Typical usage patterns pair Matplotlib with NumPy arrays or Pandas (software) DataFrame objects for data handling, reflecting workflows common at organizations such as Bloomberg, NASA, and European Space Agency. Example patterns include pyplot-based scripting resembling MATLAB code, and the object-oriented approach preferred in production codebases at companies like Netflix and research groups at MIT and Stanford University. In notebooks, Matplotlib integrates with Jupyter Notebook and JupyterLab using magic commands and inline backends; in desktop applications it embeds in GUI toolkits like Qt (software) and wxWidgets. Users create complex visual narratives combining Matplotlib with libraries such as Seaborn, Altair, and Bokeh to extend aesthetics or interactivity.
An extensive ecosystem surrounds Matplotlib, with complementary libraries like Seaborn for statistical visualization, Cartopy and Basemap for geospatial plotting, mplfinance for financial charts, and mplot3d for three-dimensional plotting. Integration adaptors connect Matplotlib to pandas.plotting and visualization grammars such as ggplot2 via porting projects. Tooling for color, themes, and layouts includes packages inspired by ColorBrewer and projects from the Python Software Foundation community. Examples of interoperable projects include scikit-image for image processing, astropy for astronomy visualization, and mayavi for volumetric rendering.

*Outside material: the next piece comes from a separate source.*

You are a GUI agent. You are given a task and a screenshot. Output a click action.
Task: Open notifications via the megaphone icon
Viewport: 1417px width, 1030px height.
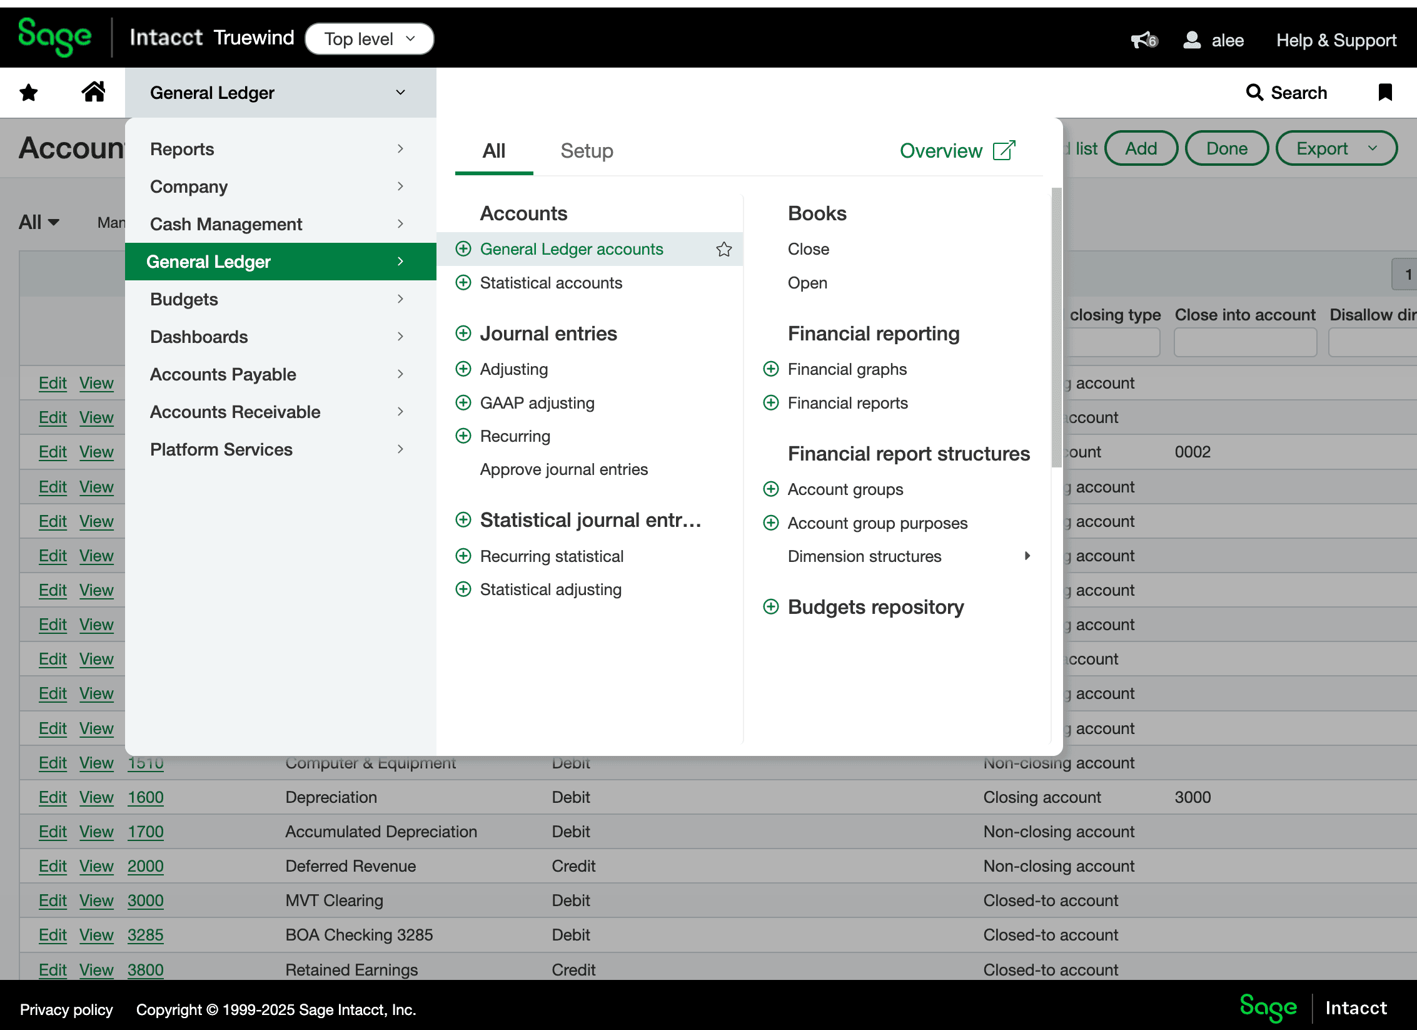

Development occurs on platforms like GitHub, with issue triage, pull requests, and continuous integration practices adopted from large open-source projects such as CPython and NumPy. Governance transitioned to a community model with oversight and fiscal sponsorship by NumFOCUS, and release management coordinated by maintainers and release managers drawn from contributors at Anaconda (distribution), Enthought, and academic labs. Matplotlib follows semantic versioning and maintains documentation and examples hosted alongside code, with contributions shaped through a contributor guide and code of conduct modeled after norms from The Linux Foundation and the Python Software Foundation. The project participates in outreach programs like Google Summer of Code to mentor new contributors.